The associations in this study between CRP and some risk factors (high BMI, low SES, medication use, less than optimum health) are consistent with the literature linking higher CRP with lower socioeconomic status and its attendant risks (Miller et al., 2009). On the other hand we found no association with most psychiatric disorders, unlike earlier studies. This may be because earlier studies often used clinical samples, or because they did not include relevant covariates. A previous paper (Copeland et al., 2012a) from this study linked higher CRP with repeated episodes of depression, rather than with any particular episode, but we lacked power to test whether repeated depression mediated the effect of drug use or addiction on CRP.

Predicting from diagnosis to CRP only one finding was significant: that from nicotine use to higher levels of CRP at the next assessment, controlling for past CRP level. In predictions from diagnosis to CRP, age was a significant covariate but race and BMI were not. A history of psychiatric comorbidity was significant, but this was not specific to any particular disorders.

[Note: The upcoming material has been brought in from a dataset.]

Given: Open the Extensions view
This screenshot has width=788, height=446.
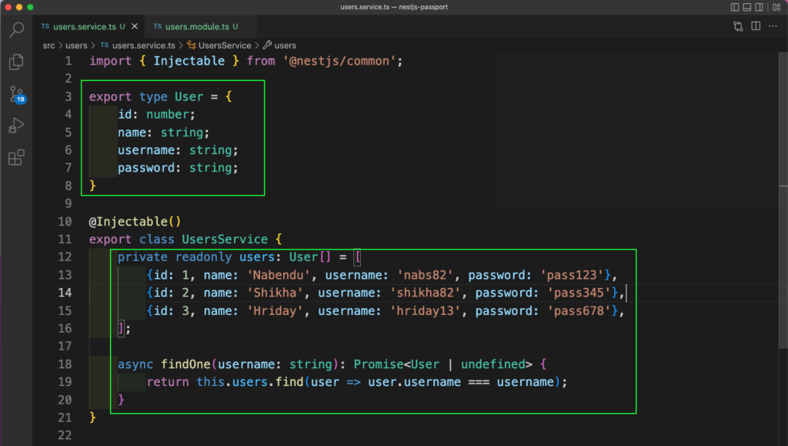Looking at the screenshot, I should coord(16,159).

Further work is needed to explore the reasons why nicotine was the only substance among those tested to show cross-sectional, predictive, and consequent relationships to high CRP. A limitation of the analyses is that the data for nicotine use and dependence is presented without distinguishing between effects of smoking cigarettes and ingesting nicotine (Hastie et al., 2008). Space in this paper is insufficient to explore the different associations of CRP with smoking and non-smoking tobacco use (snuff and chewing tobacco), which we will pursue in more detail elsewhere. Despite a growing literature linking smoking and CRP (Villegas et al., 2012; Yanbaeva et al., 2007) work on the biological mechanism is ongoing (Lee et al., 2012; Mao et al., 2012; Rose et al., 2010).The closer association of CRP to nicotine than to alcohol and cannabis may have something to do with the youth of the sample: we will be able to test this in later study waves.

These analyses suggest that the rather confused literature concerning a causal relationship between inflammatory processes and drug use may be responding to the fact that drug use is closely associated with a range of inflammation-related health risks, including obesity; indeed, some (Volkow et al., 2008) have argued that food and drug addiction result from similar mechanisms; i.e., by increasing dopamine in limbic regions.

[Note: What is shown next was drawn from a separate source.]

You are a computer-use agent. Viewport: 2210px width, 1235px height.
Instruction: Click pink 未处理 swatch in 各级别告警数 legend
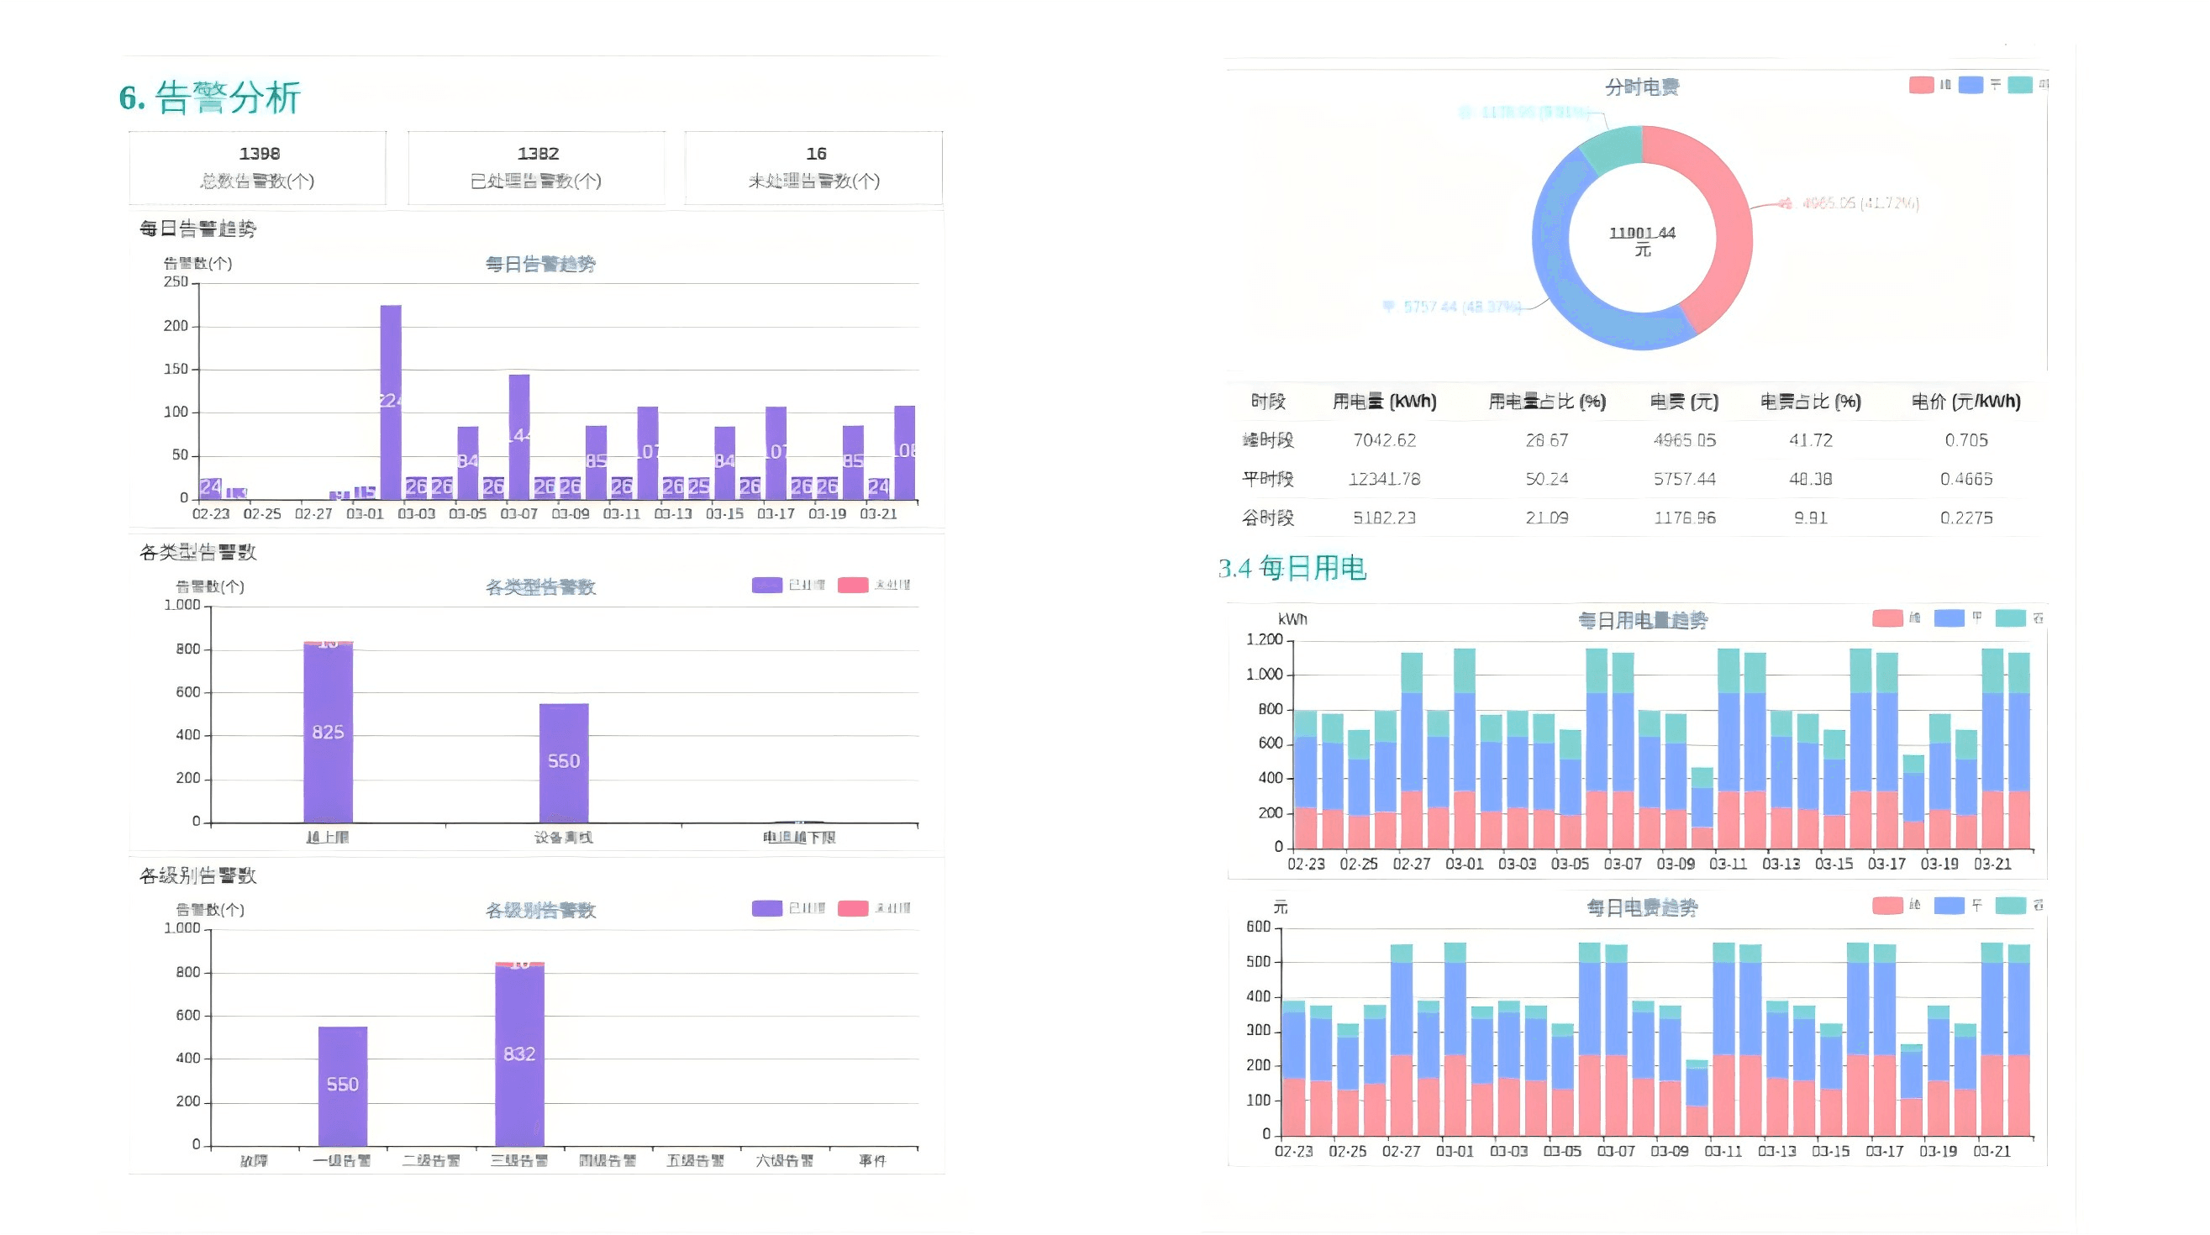click(853, 908)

The Great Smoky Mountains Study sample has several limitations. It is not representative of the U.S. population (African Americans and Latinos are underrepresented). Nor does it include sufficient numbers of individuals addicted to opiates (Reece, 2012a), methamphetamine, or other illicit drugs to test for association with CRP in this age group.

The time between any two assessments was never less than a year, yet both CRP levels and substance symptoms vary over shorter periods. For example, levels of CRP begin to rise within hours following acute infection and peak within 48 hours. In looking at the bi-directional associations it is important to keep in mind that the pathways evident over longer periods of time (> 1 year) may differ from those over shorter periods (1 month or 1 hour).

Population studies have consistently shown that there is no clear cut-point between “normal” and elevated levels of CRP (Kushner et al., 2010). In these analyses we excluded values above 10 mg/L (1.5% of all observations) as likely to signal current physical illness. Using the standard definition of “elevated” CRP as >3mg/L, 89.2% of GSMS observations were lower than this, compared with, for example, 62% of about 9,000 subjects (mainly adults) from the 1999–2002 National Health and Nutrition Examination Survey (Woloshin and Schwartz, 2005). Thus, this young and fairly healthy sample may not show effects seen in older or clinical samples.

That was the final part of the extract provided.